> **TASK ITEM**
The line containing "You are a GUI" and every line after it, through the end of the records below: repeat them exactly, nothing more.

START INPUT DATA

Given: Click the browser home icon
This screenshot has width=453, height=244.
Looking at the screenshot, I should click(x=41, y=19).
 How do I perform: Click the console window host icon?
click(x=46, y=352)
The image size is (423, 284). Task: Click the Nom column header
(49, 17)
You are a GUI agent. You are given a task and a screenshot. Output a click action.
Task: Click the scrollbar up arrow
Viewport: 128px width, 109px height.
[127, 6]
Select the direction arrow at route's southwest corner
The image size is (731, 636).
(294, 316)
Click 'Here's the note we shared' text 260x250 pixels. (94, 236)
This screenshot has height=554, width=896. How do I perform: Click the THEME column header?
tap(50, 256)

END INPUT DATA

> **EXERCISE SOLUTION**
You are a GUI agent. You are given a task and a screenshot. Output a click action.
Task: Click the scrollbar up arrow
Viewport: 128px width, 109px height.
[127, 6]
Select the direction arrow at route's southwest corner
The image size is (731, 636).
(294, 316)
Click 'Here's the note we shared' text 260x250 pixels. (94, 236)
This screenshot has height=554, width=896. How do I perform: Click the THEME column header?
tap(50, 256)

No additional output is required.